You need a business mindset at the top that says ‘We’re not going to compete on security within our supply chain. We’re going to cooperate and collaborate.’ And you’ve got to explain this to the board, because otherwise no one will justify buying the part that cost twice as much.
Driving the Implementation of SecDevOps
The model of DevOps throwing a finished application over the wall to the security team to vet is no longer viable. Increasingly, development teams and security teams need to work in tandem to identify and mitigate risks before code goes into production.
Whether you call it DevSecOps or SecDevOps, you have to do these things in parallel. Otherwise the development team is going to go off and do its own thing, and then the security will try to solve its own problems. Those two things need to be tied at the hip. It’s not one before the other.

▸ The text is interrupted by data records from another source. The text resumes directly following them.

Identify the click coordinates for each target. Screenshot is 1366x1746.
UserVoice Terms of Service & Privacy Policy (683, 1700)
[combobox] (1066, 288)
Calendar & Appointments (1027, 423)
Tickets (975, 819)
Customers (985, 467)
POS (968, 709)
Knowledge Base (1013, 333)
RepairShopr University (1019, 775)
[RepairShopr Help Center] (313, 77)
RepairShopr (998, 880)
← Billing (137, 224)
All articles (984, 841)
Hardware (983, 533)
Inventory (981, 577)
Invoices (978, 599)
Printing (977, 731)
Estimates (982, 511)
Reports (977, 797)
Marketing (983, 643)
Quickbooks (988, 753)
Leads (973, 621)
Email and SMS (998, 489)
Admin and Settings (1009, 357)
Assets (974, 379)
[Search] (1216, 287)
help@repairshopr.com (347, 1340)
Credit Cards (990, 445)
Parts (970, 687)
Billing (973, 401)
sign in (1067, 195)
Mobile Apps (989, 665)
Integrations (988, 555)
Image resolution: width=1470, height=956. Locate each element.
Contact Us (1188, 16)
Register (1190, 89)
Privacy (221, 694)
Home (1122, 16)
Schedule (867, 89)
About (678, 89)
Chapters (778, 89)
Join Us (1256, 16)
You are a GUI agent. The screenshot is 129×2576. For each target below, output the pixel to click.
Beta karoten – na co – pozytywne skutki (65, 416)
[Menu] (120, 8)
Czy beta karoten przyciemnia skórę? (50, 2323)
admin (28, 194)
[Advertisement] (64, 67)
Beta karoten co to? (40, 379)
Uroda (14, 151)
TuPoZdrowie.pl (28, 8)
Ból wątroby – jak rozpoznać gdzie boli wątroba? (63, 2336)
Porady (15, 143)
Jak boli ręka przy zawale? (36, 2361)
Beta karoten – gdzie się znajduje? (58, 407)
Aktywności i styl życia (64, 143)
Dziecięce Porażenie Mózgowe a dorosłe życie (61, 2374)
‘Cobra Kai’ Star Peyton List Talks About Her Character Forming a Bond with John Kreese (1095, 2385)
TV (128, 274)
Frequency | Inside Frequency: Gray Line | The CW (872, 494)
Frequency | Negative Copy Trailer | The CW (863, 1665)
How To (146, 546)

Preparing for a Quantum Future
The next five years will see an even more rapid evolution in the role and responsibilities of the CISO.
The emergence of quantum encryption and decryption, the continued adoption of AI, and the widespread deployment of edge devices are some of the key technologies that are driving changes in the role of security professionals.
Over the next five years, CISOs will shift their focus away from operations and incident response and towards strategy and risk. The time-honored model of confidentiality, integrity, and availability (CIA) will become more of a trust-risk-privacy triad, with CIA falling under risk. And stronger board-level engagement is very critical. Fortunately, we’re starting to see that today.
In today’s world, with the recent dramatic rise in bad actors – everyone is asking how cyber can become more proactive. And the answer may not be what people expect – instead of being about technology or products, it’s really about leadership and organizational design.